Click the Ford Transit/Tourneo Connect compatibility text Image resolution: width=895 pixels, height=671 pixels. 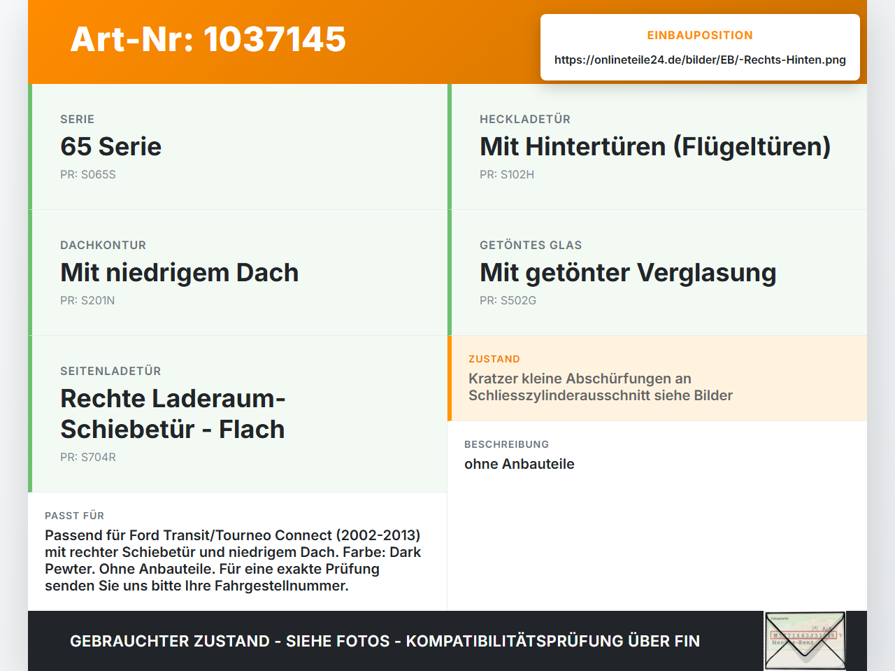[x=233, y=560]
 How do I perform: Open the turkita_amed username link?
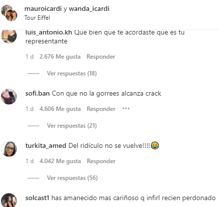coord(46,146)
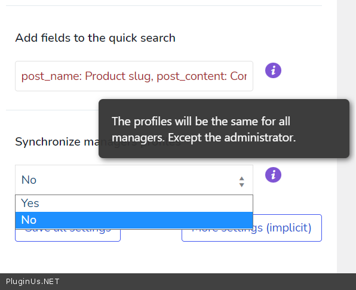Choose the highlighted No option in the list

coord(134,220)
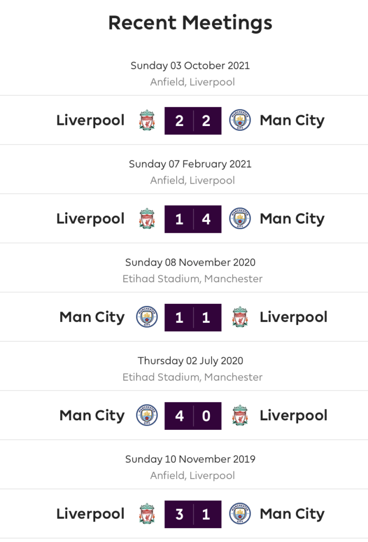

★ ★ ★

Give back word for word the lines from the one containing "How do I perform: Open" through the final line of the data above. Pictures are to be left out.

 How do I perform: Open the turkita_amed username link?
coord(46,146)
Choose the highlighted No option in the list

coord(134,220)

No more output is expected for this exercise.